Akumulasi pengerukan kekayaan alam dan pengisapan tenaga-tenaga rakyat telah menyebabkan terjadinya berbagai krisis yang sulit dipulihkan. Krisis tersebut pada gilirannya telah mengancam kelangsungan sumber-sumber kehidupan rakyat dan mengakibatkan bencana ekologi di berbagai penjur tanah air.
Lebih jauh, penghancuran alam juga mengakibatkan tercerabutnya identitas dan kebudayaan akibat hilangnya ruang hidup masyarakat, khususnya masyarakat adat yang sangat dekat dengan alam.
Wahana Lingkungan Hidup Indonesia (Walhi) mendorong agar negara memberikan perhatian kepada masyarakat kecil yang termarjinalkan akibat tercerabut hak ulayat dan sumberdaya alamnya. Mereka menuntut negara bertanggung-jawab untuk menghentikan kerakusan eksploitasi sumber daya alam demi memikirkan generasi mendatang.
"Walhi prihatin bahwa kontestasi politik telah menjebak rakyat indonesia pada politik identitas yang tajam dan merusak jalinan pesaudaraan kita sebagai warga bangsa," seru Direktur Eksekutif Nasional Walhi Nur Hidayati dalam pembukaan Rapat Akbar Wahana Lingkungan Hidup Indonesia di Hall Basket Senayan, Jakarta, pekan lalu.

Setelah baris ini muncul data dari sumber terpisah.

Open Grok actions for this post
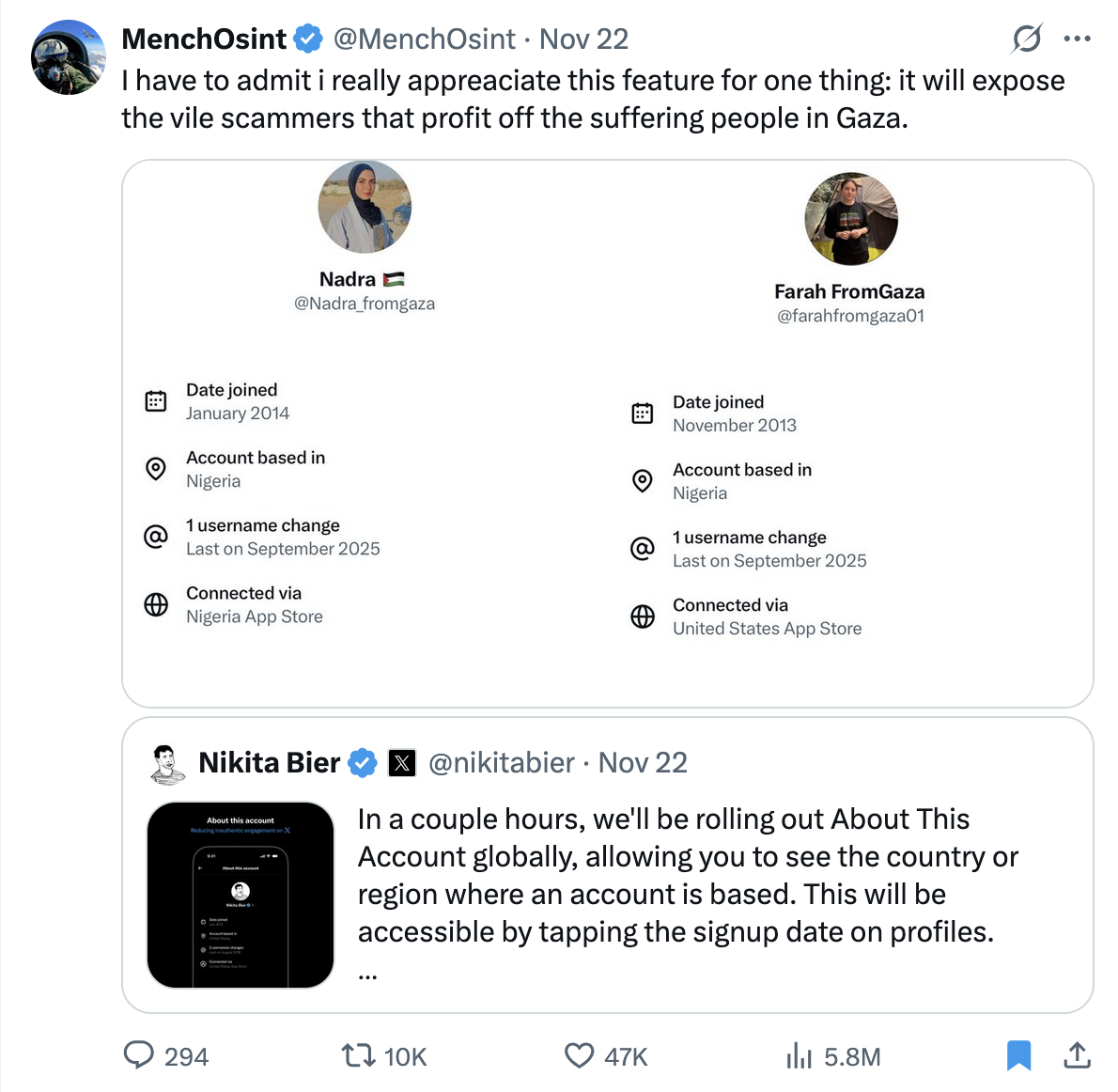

Rapat Akbar Konsolidasi Politik Gerakan Lingkungan Hidup Indonesia ini diisi dengan orasi serta penyampaian pandangan dan pemikiran. Hall basket Gelora Bung Karno di Senayan Jakarta yang berkapasitas 3.000 orang ini penuh sesak dengan warga, aktivis, dan perwakilan komunitas masyarakat yang berasal dari 28 provinsi di penjuru tanah air.
Aliansi ini mendorong momen pesta politik pemilihan umum presiden, wakil presiden, anggota DPD, dan anggota legislatif diributkan untuk memperbincangkan penguatan wilayah kelola rakyat. Hasil pesta politik itu pun agar membawa amanah dalam penyelesaian berbagai permasalahan sistematis yang dialami komunitas masyarakat.
Hal tersebut dilatarbelakangi oleh krisis dan bencana ekologis di Indonesia. Umumnya hal ini diakibatkan berbagai kebijakan politik yang tidak berpihak pada rakyat dan lingkungan hidup. "Hal ini menyebabkan juga ekses-ekses negatif berupa penggusuran, perampasan hak-hak rakyat, perampasan tanah pelanggaran HAM, kriminalisasi serta kerusakan dan pencemaran lingkungan hidup," terangnya.
Ganti Menteri Sofjan Djalil
Sementara itu, desakan untuk mengganti Menteri Agraria dan Tata Ruang/Badan Pertanahan Nasional (ATR/BPN) Sofyan Djalil turut mengemuka. Manager Kajian Kebijakan Walhi Even Sembiring menilai Presiden Joko Widodo harus segera campur tangan sehubungan dengan keengganan kementerian terkait untuk menjalankan putusan Mahkamah Agung yang meminta membuka data Hak Guna Usaha (HGU) ke publik.
Even menegaskan, hal tersebut menjadi momentum yang tepat untuk mengganti Sofyan karena yang bersangkutan lebih mementingkan industri kelapa sawit dibanding hak asasi warga negara untuk memperoleh informasi.
"Dia (Jokowi) sama saja harus ganti Sofyan. Ini soalnya malah melindungi investasi kelapa sawit," tegasnya.